**Verilen metin**
***
Beşiktaş’ın başı (Gaziantep atakları yüzünden) tam derde girecekti ki; Aboubakar’ın müthiş golüyle kendine geldi. Yoksa durum kötüydü... Çünkü, tarihinin ligdeki en karanlık dönemini yaşan konuk takımın; (Bu haline rağmen) Ghillas ve İlhan’la bıçkın gibi sokuluşları, yürekleri hep ağıza getirdi. Aslında siyah-beyazlılar, daha baskılı gibi görünseler de, rakip daha net pozisyonlar buluyordu.
Bu da Beşiktaşlı futbolcuları sinirlendirdi ve sert oynamaya yönlendirdi. Gökhan Gönül’ün rakibinin yüzüne basan pozisyonu, ucuz atlatıldı. Gökhan, başka pozisyonda yine sert girdi ve hatta arkadan bastı. Hakem Serkan Çınar; daha önce bu tür vukuatları olmayan Beşiktaşlı futbolcuya, geçmişinin hatırına hoşgörülü davrandı.
***
**Kaynak veriler**
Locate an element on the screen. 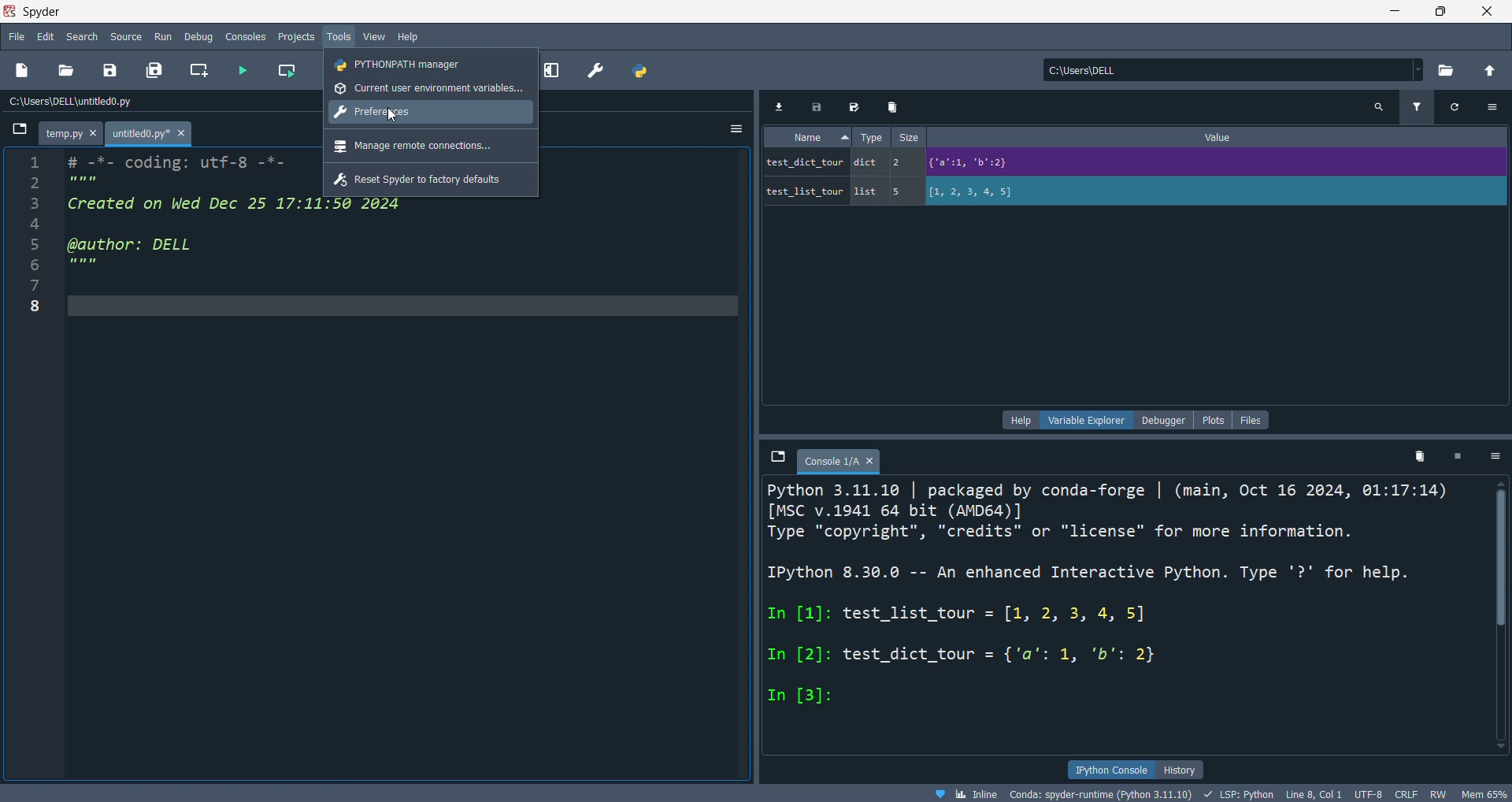  browse tabs is located at coordinates (778, 457).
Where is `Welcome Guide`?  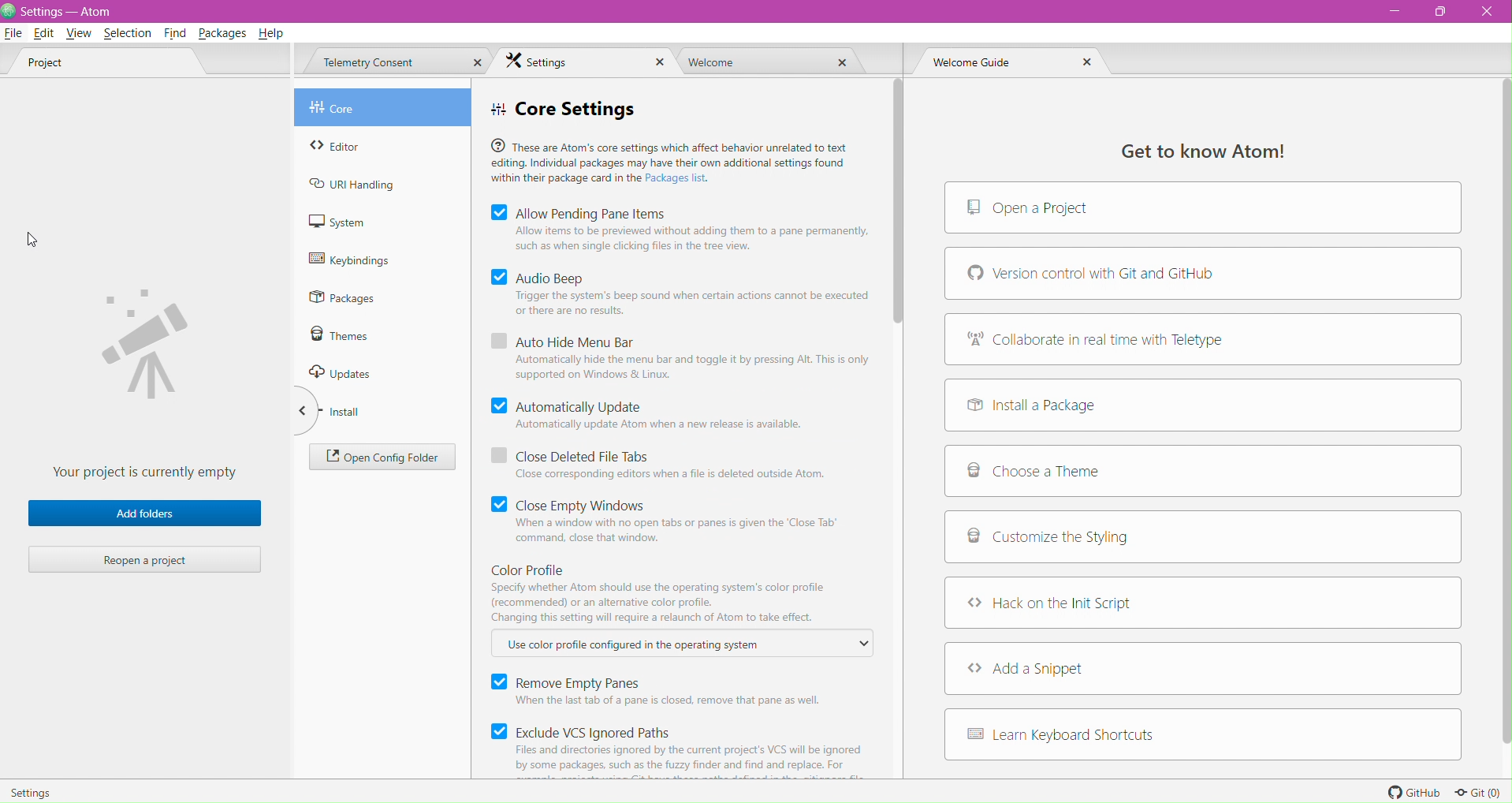 Welcome Guide is located at coordinates (982, 64).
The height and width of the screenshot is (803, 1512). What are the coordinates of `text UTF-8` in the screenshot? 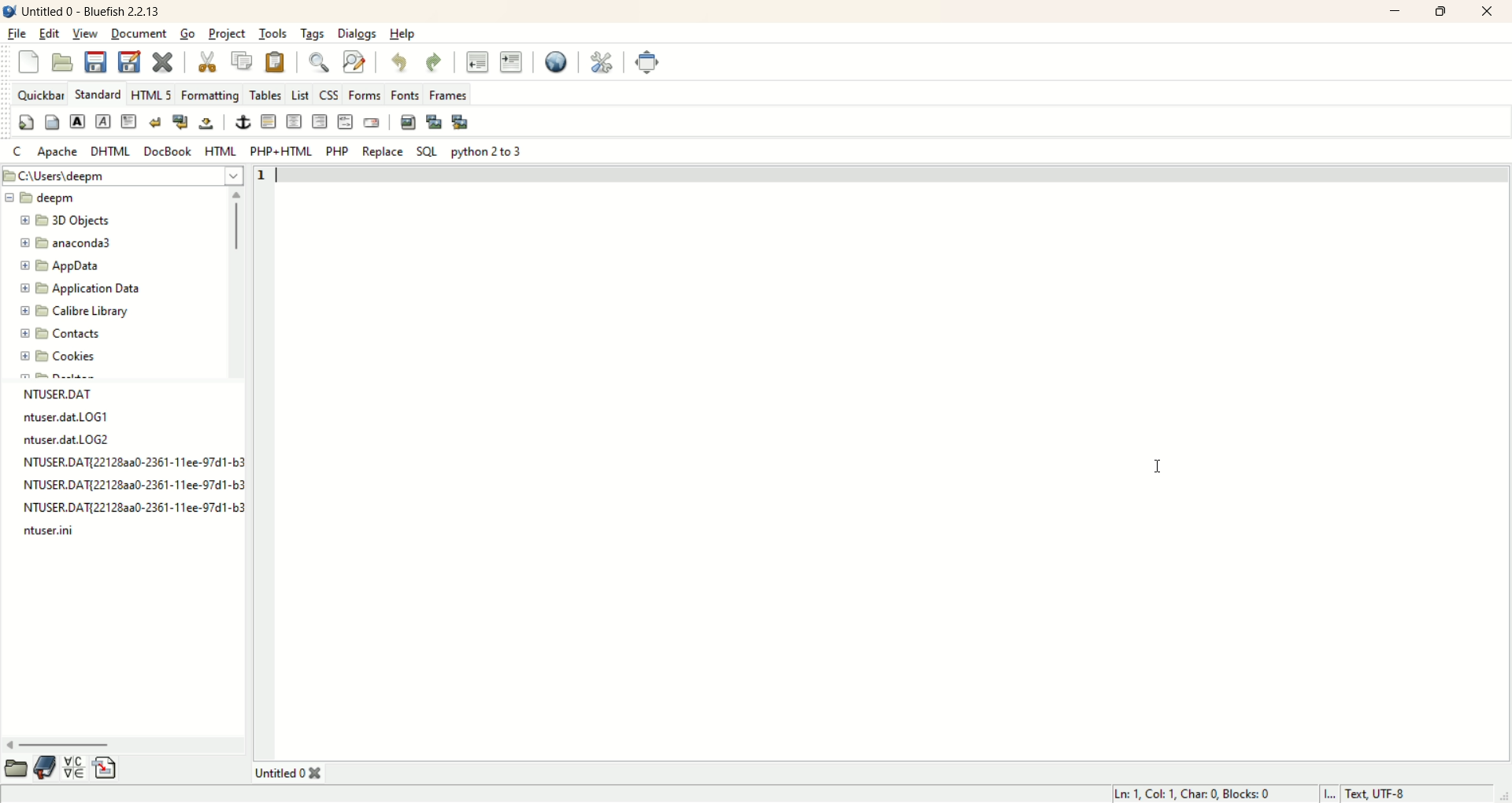 It's located at (1380, 793).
***
**Çalışma yönergeleri**
1. Maç yorumuna göre şu soruları yanıtlayın:
(a) Beşiktaş'ı kimin golü kendine getirdi?
(b) Konuk takımda sokuluşlarıyla yürekleri ağıza getiren iki oyuncu kimdi?
(c) Maçın hakemi kimdi?
2. Maç yorumunu kaldığı yerden sürdürür müsünüz?
Yukarıdaki satırlara bu iş için ihtiyaç yok.

**Sıralı yanıtlar**
1.
(a) Aboubakar'ın golü.
(b) Ghillas ve İlhan.
(c) Serkan Çınar.

2.
Fakat işin ilginç yanı; İbrahim Üzülmez ’in, yüzüne sert bir top geldiği için yerde acıyla kıvranan futbolcusuna, Beşiktaş seyircisiyle birlikte “Kalk ayağa” diye tepki göstermesiydi. Hocanın, rakip taraftara bu yaranma çabası; fena halde göze battı. Çünkü futbolcusu zaman çalmıyordu, acı içindeydi. Yüzüne boşuna mı buz koydular.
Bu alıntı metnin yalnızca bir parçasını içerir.